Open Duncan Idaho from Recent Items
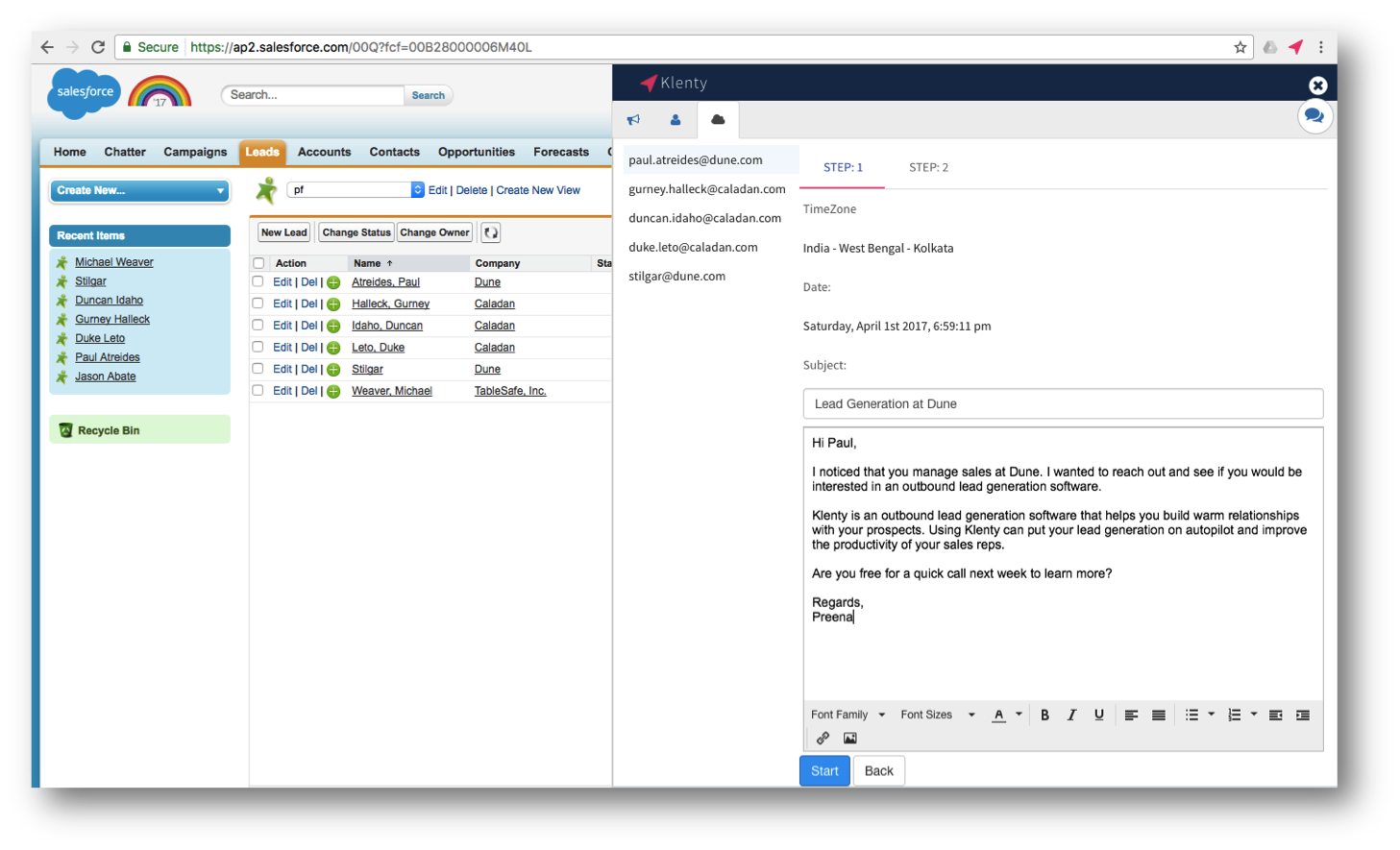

==================================================

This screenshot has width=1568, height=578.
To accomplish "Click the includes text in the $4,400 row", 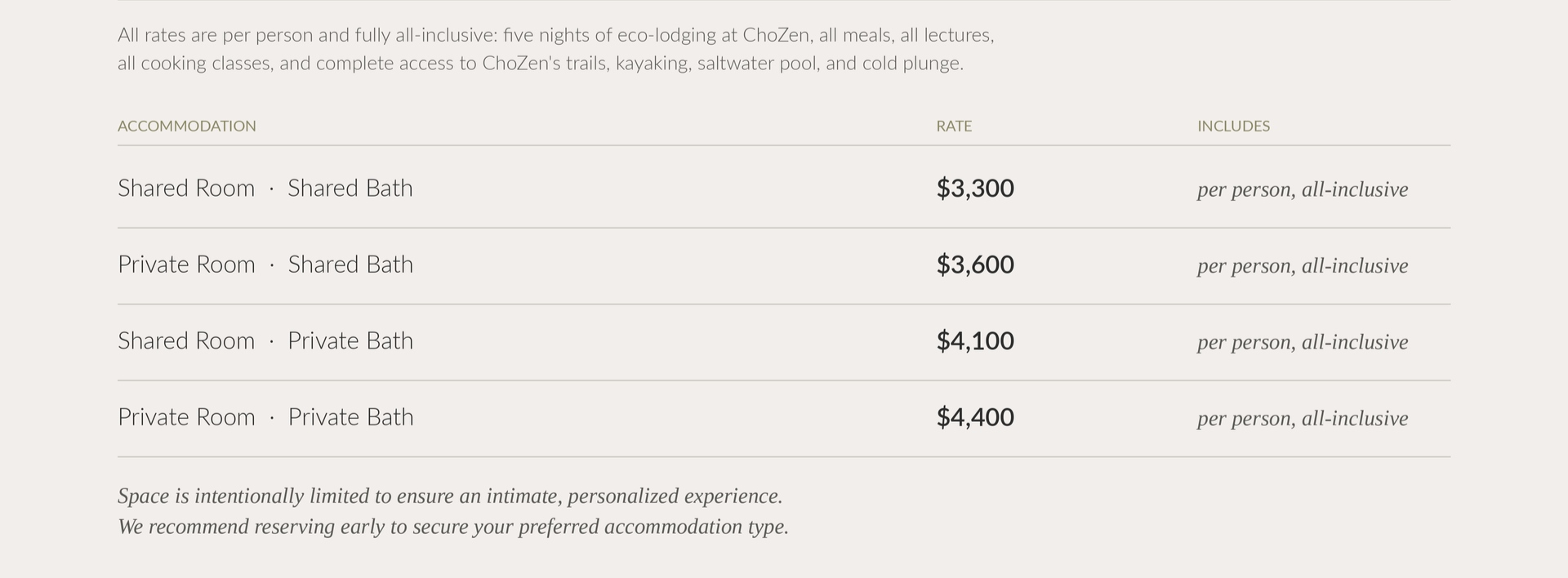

==================================================

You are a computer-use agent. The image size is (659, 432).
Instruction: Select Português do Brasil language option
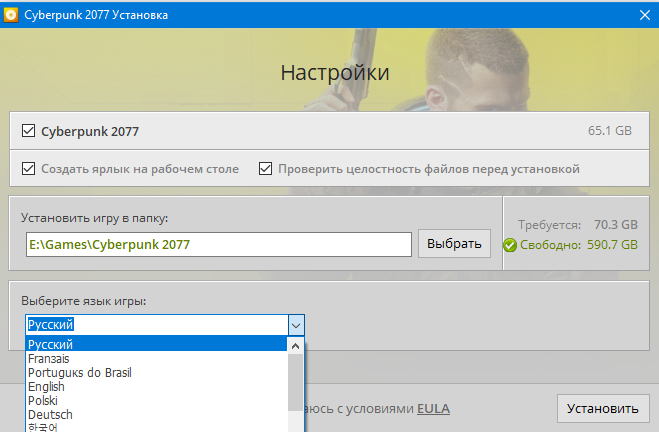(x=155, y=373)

==================================================

Format the records that start with the line containing "You are a computer-use" and run through the line containing "(x=155, y=373)" as a JSON list of strings, one string per line, with blank lines and pictures left out.

[
  "You are a computer-use agent. The image size is (659, 432).",
  "Instruction: Select Português do Brasil language option",
  "(x=155, y=373)"
]